# [The task]
Searching the material below, find each line that includes the word "computer", and copy it.
*** Dataset records ***
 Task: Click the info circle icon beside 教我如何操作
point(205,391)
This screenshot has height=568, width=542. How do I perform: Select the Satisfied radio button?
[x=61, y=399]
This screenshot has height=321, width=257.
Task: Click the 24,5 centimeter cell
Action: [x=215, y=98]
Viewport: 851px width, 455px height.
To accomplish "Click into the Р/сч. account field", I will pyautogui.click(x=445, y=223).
*** End of Dataset records ***
*** Dataset records ***
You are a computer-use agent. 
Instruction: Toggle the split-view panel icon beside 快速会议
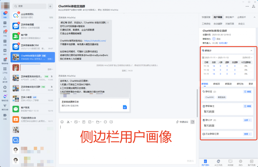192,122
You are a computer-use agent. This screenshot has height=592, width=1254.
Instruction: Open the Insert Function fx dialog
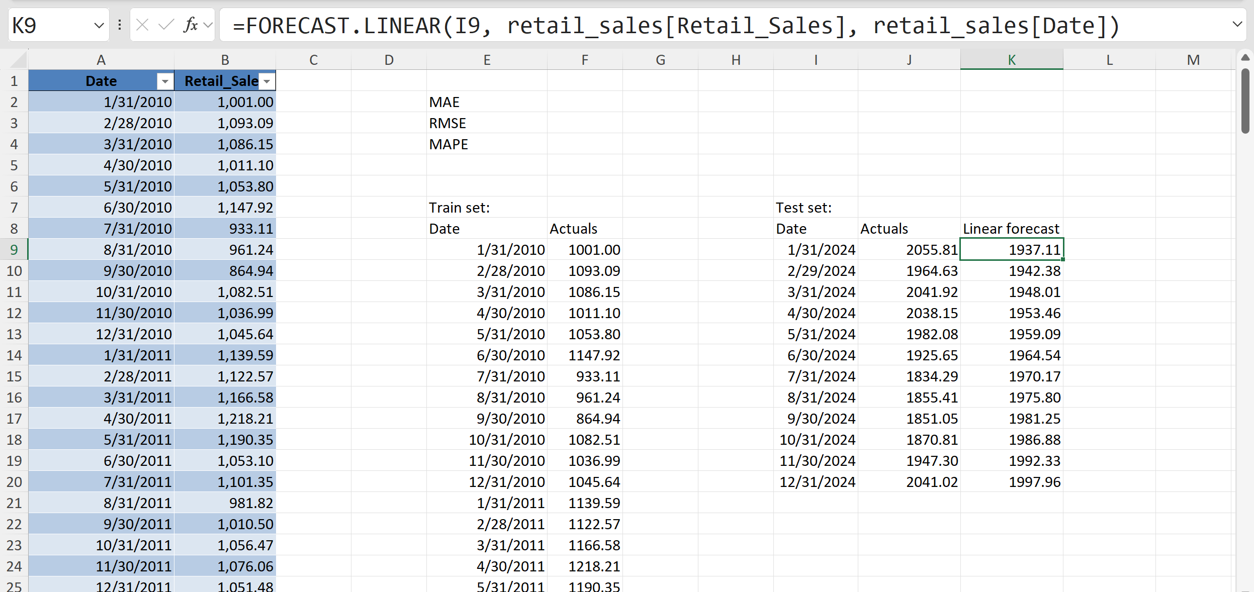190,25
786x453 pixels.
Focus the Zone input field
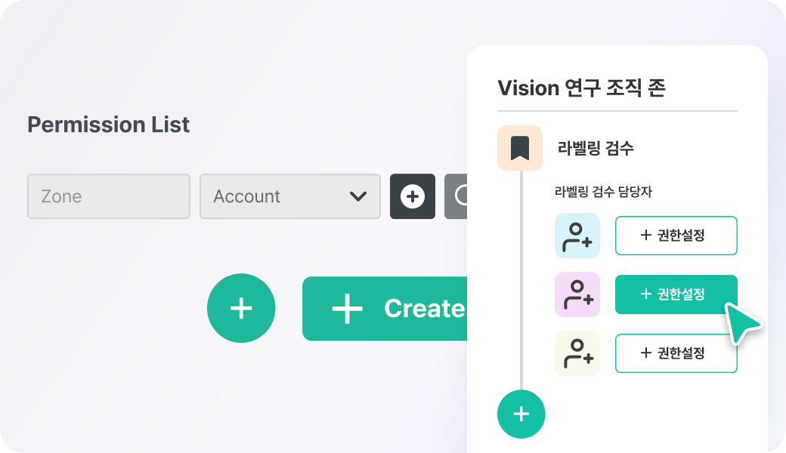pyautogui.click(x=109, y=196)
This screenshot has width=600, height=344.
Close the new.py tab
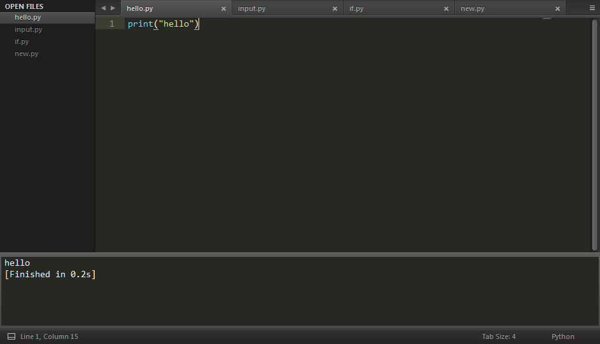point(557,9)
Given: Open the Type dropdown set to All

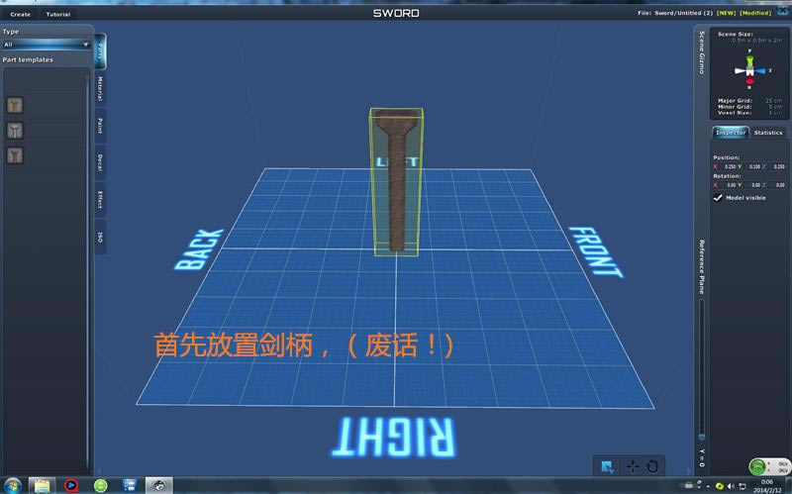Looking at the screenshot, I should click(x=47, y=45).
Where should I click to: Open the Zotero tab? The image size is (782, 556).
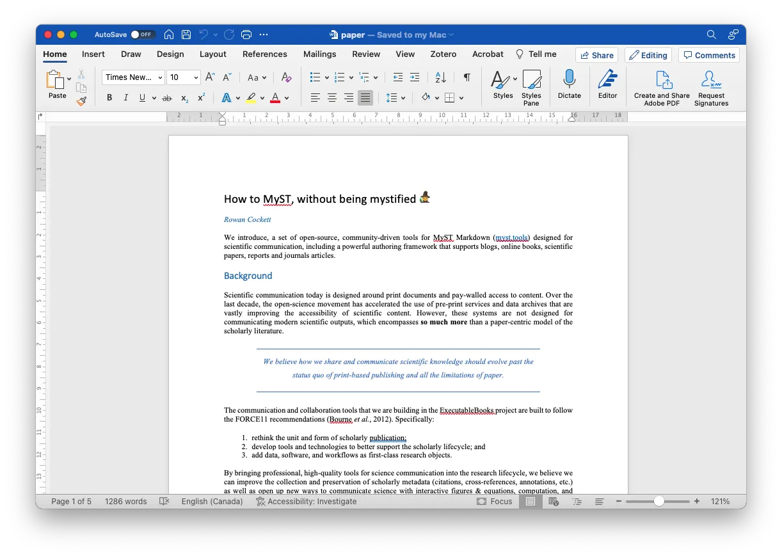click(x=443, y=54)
*** End of Dataset records ***
# [Answer section]
You are a computer-use agent. 
You are a computer-use agent. This screenshot has height=592, width=1254.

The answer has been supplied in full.